Assim como as crianças, os idosos também são
sensíveis ao umami. Dois estudos japoneses já relacionaram a perda do
gosto umami à falta de apetite e emagrecimento em idosos, resultando em
diversos problemas de saúde. A perda de paladar foi apontada ainda como
causadora da falta de salivação, problema que afeta todo o trato
digestivo, já que a saliva é responsável por ajudar na mastigação e
deglutição, na formação do bolo alimentar e proteção da mucosa da boca
contra infecções.

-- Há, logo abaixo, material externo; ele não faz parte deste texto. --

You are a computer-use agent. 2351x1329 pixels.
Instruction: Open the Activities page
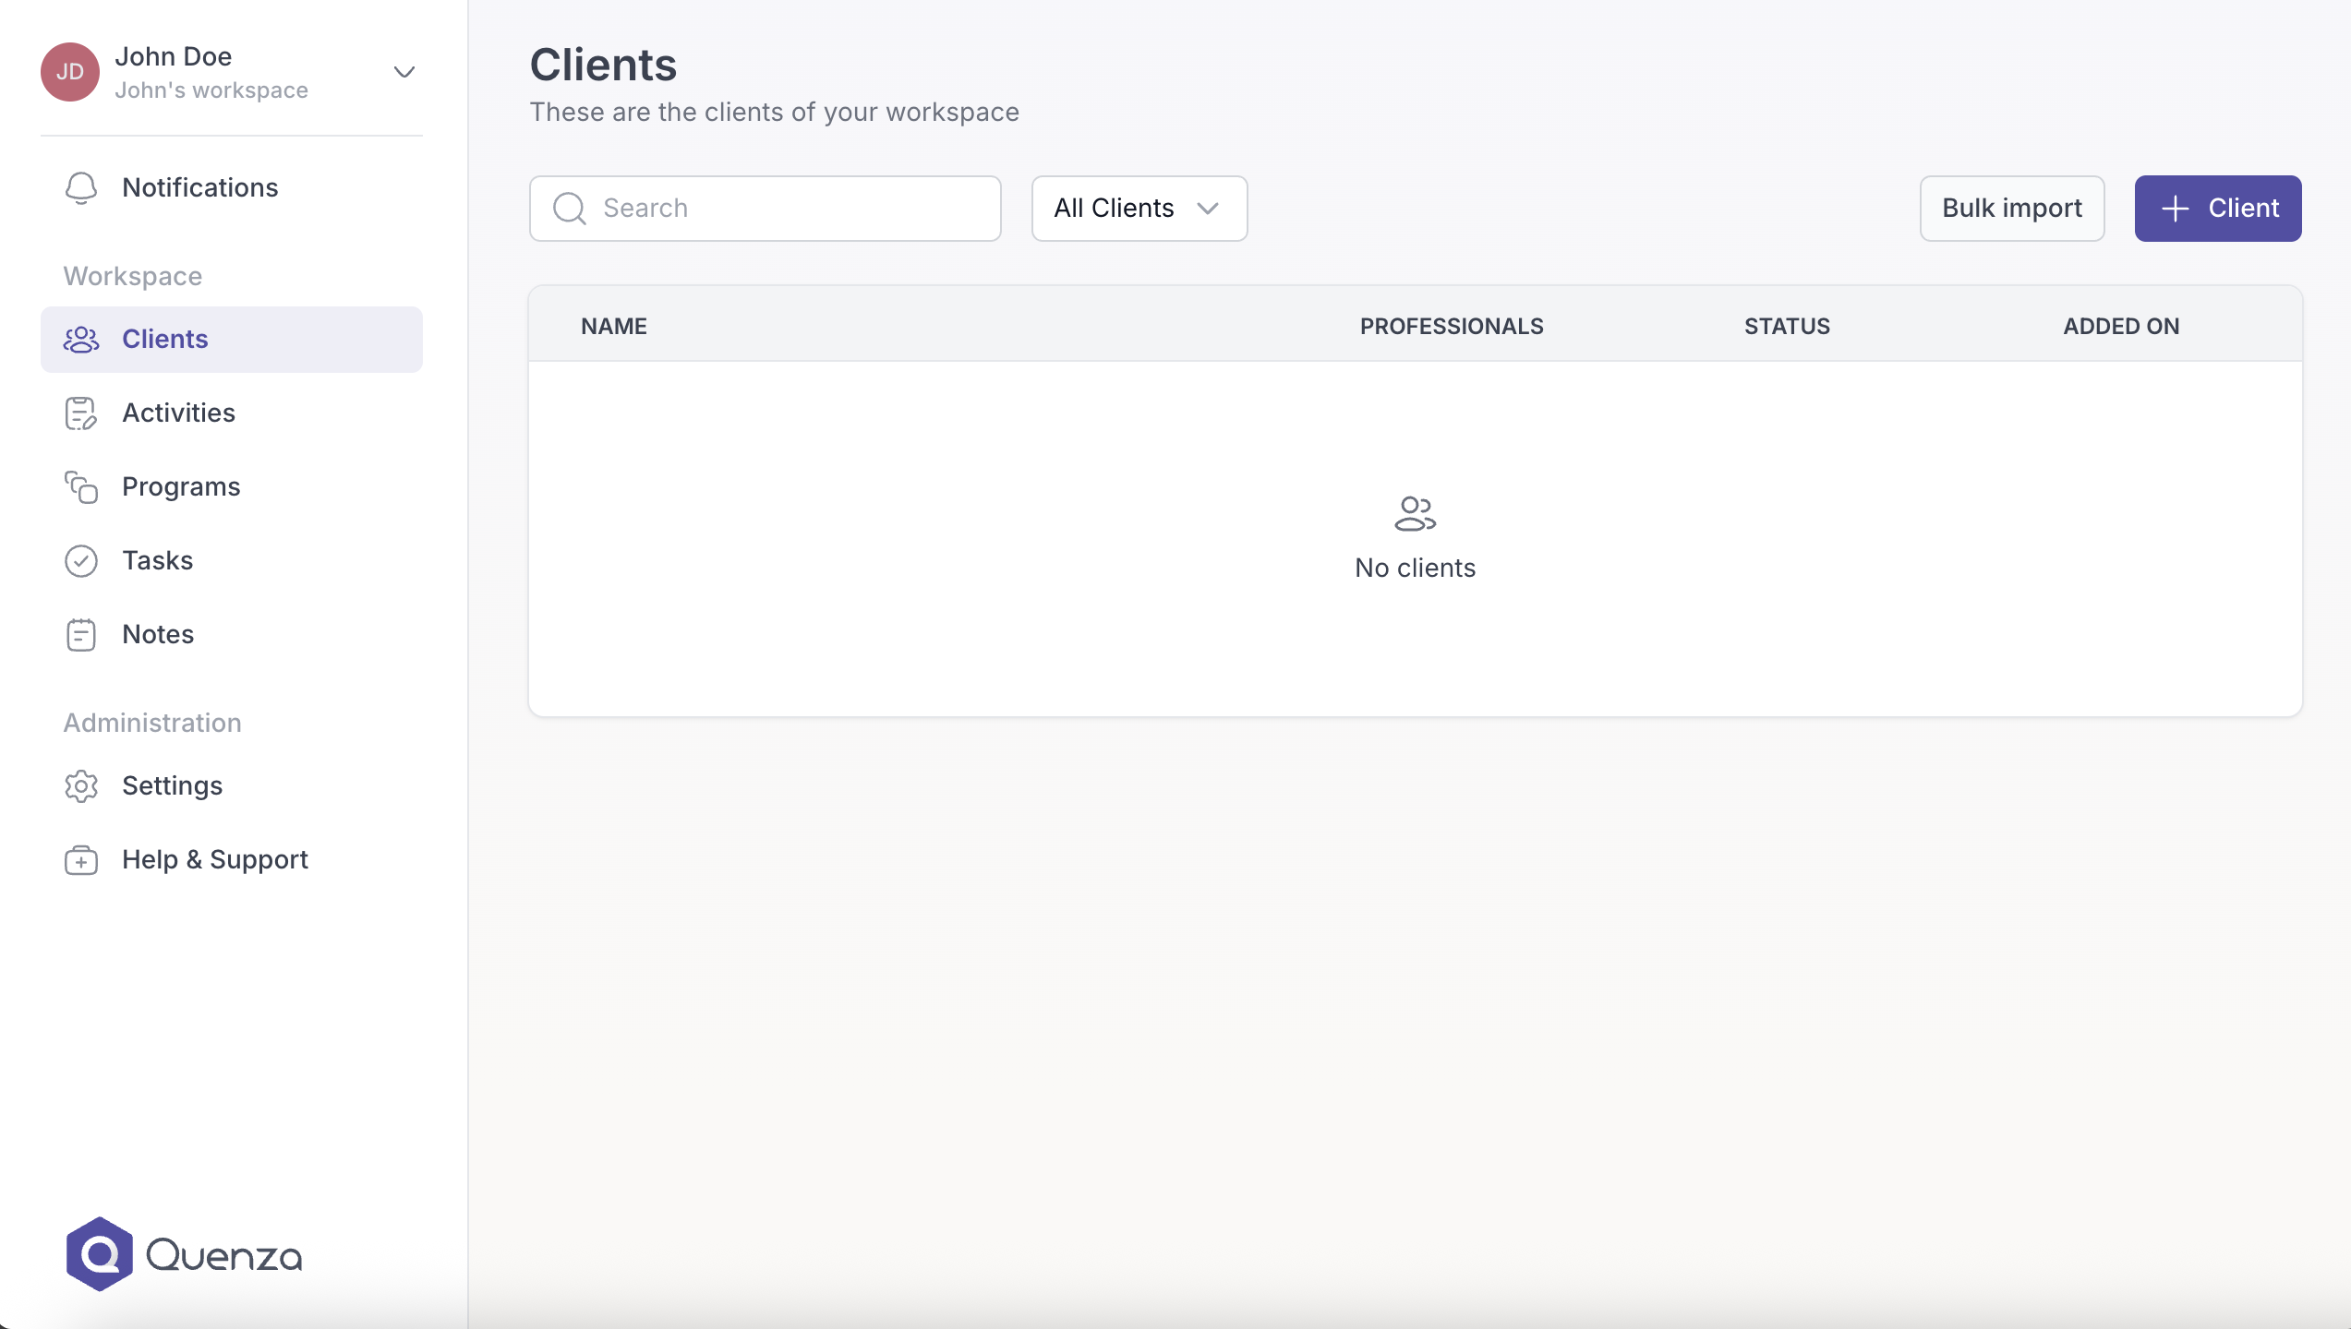tap(179, 413)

Com a idade avançada e o uso de medicamentos, a
sensibilidade ao gosto, a secreção salivar e a mastigação ficam
alteradas e o restabelecimento dessas habilidades foi conseguido pela
introdução de alimentos umami no cardápio desses pacientes.
Os
pesquisadores investigaram padrões de indução de saliva em adultos
saudáveis depois do estímulo umami, que teve a mesma intensidade do
gosto azedo, usado frequentemente em hospitais para promover salivação.
“De
forma surpreendente o gosto azedo promoveu forte salivação durante um
curto período, até dois minutos após o estímulo. Já o umami induziu a
salivação por mais de dez minutos”, descreve o autor do estudo Hisayuki
Uneyama, que acredita que testes como este podem ajudar a desenvolver
novos tratamentos para distúrbios relacionados à alimentação, como boca
seca, disfagia e anorexia.
No Brasil, o Comitê Umami, filiado ao
Umami Information Center e formado por técnicos de diversas áreas, como
engenharia de alimentos, nutrição, legislação e segurança alimentar,
farmacologia, ciência dos alimentos, toxicologia e comunicação estuda e
divulga o conceito umami, com receitas e informações sobre os principais
alimentos e suas concentrações de glutamato no www.portalumami.com.br.